▸ **HOW TO COMPLETE THIS TASK**
The answer must be every line of the records below that contains the word "will".

START EXERCISE INPUT

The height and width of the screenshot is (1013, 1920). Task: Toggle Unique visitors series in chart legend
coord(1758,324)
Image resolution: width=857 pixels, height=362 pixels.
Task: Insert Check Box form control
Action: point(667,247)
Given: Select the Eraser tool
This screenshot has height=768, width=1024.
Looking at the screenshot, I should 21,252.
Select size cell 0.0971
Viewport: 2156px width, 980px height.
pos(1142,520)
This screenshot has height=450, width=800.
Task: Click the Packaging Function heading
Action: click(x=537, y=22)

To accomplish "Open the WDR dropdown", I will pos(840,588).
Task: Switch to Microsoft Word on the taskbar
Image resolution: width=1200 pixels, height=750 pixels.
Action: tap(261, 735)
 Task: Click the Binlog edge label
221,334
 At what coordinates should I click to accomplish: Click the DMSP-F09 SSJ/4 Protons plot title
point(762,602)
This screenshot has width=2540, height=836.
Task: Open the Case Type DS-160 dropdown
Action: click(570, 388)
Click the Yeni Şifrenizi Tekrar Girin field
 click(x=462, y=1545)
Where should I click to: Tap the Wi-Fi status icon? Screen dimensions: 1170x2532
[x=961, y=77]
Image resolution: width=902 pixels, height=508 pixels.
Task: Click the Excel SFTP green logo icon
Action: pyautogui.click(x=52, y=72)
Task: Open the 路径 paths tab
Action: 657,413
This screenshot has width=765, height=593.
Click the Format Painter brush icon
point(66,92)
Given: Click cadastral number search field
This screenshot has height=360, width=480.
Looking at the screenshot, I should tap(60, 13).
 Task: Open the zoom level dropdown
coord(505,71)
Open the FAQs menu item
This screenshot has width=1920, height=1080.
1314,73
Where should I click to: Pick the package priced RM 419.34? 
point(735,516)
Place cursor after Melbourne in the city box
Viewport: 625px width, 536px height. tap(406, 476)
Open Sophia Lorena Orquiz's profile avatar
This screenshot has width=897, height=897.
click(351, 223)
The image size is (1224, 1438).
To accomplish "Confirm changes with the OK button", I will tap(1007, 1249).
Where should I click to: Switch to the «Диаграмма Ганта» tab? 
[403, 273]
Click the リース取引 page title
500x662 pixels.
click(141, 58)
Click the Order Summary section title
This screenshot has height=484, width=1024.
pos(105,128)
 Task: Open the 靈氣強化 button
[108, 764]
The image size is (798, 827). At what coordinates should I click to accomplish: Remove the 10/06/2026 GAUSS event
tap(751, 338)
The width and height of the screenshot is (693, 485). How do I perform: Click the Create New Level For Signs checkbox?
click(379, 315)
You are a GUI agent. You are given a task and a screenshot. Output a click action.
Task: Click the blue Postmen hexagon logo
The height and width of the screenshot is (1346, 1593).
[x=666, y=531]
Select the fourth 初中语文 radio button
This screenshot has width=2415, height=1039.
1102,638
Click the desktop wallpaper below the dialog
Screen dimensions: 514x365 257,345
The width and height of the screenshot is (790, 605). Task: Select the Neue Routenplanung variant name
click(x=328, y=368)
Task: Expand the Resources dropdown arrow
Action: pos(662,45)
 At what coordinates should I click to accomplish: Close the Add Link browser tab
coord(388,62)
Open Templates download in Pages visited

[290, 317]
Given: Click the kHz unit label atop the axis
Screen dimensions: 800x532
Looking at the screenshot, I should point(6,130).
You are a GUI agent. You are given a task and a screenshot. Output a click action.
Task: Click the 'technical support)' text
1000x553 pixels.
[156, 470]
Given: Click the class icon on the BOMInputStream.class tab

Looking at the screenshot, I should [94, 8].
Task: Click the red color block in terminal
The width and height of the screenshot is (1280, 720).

END EXERCISE INPUT

▸ **ANSWER TO THIS EXERCISE**
To accomplish "Open the WDR dropdown", I will pos(840,588).
To accomplish "Confirm changes with the OK button", I will tap(1007, 1249).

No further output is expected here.